#### RECORD SET ####
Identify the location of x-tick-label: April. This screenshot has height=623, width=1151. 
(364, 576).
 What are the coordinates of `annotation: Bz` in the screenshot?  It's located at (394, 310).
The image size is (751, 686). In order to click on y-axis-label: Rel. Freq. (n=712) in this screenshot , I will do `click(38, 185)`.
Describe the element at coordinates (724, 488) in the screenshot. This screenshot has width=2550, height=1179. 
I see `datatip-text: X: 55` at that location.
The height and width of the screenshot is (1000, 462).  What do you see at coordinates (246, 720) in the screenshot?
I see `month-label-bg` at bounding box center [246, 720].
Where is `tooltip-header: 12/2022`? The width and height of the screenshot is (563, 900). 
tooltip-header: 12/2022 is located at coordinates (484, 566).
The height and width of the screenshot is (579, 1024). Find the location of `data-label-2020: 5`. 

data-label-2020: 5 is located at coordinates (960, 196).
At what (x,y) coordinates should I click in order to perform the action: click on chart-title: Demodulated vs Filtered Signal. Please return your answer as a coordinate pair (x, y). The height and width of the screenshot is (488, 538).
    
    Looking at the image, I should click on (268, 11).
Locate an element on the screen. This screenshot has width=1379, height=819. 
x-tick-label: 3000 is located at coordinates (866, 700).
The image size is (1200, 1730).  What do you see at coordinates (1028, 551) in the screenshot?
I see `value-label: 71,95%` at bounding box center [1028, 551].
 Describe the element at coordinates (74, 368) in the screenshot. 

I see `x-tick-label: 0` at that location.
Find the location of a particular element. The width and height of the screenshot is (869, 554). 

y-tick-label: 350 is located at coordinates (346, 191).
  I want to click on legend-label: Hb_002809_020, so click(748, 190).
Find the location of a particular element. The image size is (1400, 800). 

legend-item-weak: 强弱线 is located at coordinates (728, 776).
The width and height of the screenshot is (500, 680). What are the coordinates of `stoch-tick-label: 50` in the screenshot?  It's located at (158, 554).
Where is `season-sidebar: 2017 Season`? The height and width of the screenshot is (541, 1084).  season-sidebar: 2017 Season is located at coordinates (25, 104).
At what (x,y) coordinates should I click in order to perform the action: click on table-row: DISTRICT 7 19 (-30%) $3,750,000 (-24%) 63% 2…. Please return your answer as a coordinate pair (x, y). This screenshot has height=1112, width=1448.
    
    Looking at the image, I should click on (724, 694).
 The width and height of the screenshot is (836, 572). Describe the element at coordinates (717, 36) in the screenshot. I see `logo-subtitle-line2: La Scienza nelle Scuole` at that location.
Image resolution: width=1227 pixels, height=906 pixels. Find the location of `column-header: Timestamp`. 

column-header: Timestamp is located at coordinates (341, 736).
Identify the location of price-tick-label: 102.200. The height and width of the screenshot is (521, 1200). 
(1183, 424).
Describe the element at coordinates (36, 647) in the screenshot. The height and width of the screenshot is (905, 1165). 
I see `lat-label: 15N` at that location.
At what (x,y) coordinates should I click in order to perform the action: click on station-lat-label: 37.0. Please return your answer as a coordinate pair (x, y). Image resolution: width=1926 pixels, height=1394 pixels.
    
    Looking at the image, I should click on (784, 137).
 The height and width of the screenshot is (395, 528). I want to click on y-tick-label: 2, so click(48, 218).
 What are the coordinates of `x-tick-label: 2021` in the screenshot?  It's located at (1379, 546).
####
**TASK REQUIREMENTS**
Find every line in the items above that contains the string "size", and copy each one in full. Case matters.

**ANSWER TO THE EXERCISE**
The image size is (751, 686). In order to click on y-axis-label: Rel. Freq. (n=712) in this screenshot , I will do `click(38, 185)`.
The image size is (1200, 1730).  What do you see at coordinates (1028, 551) in the screenshot?
Find the location of a particular element. The image size is (1400, 800). 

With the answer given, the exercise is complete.